--- SOURCE MATERIAL ---
= Beginning of Section =
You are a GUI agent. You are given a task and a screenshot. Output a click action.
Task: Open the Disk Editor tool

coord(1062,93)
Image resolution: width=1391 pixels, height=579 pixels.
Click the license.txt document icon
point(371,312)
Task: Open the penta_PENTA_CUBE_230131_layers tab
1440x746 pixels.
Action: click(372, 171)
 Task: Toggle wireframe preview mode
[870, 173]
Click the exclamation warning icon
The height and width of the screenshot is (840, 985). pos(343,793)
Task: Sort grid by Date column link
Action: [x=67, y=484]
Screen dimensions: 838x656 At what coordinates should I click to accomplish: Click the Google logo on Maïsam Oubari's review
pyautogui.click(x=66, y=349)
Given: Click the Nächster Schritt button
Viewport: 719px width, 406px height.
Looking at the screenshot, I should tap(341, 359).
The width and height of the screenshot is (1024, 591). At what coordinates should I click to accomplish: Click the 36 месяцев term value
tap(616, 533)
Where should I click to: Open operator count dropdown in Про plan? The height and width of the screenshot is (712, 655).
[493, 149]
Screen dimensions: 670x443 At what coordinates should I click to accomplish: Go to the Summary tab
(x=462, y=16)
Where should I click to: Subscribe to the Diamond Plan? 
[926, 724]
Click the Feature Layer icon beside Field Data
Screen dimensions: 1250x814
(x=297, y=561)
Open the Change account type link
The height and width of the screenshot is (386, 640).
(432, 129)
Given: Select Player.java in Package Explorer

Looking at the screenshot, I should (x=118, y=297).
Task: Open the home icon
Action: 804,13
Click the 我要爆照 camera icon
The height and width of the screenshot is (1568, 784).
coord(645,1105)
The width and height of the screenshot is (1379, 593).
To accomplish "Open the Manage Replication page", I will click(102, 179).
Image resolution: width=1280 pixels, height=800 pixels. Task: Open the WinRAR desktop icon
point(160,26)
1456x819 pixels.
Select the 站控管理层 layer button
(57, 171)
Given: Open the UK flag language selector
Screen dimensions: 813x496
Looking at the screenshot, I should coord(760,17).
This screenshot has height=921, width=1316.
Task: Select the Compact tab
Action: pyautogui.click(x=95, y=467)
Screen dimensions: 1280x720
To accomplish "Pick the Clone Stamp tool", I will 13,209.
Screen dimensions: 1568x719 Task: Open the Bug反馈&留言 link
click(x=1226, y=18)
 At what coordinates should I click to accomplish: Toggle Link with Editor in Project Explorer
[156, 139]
= End of Section =
--- PROMPT ---
Show each line in the listing above that has "will".

--- PROBLEM SOLUTION ---
To accomplish "Open the Manage Replication page", I will click(102, 179).
To accomplish "Pick the Clone Stamp tool", I will 13,209.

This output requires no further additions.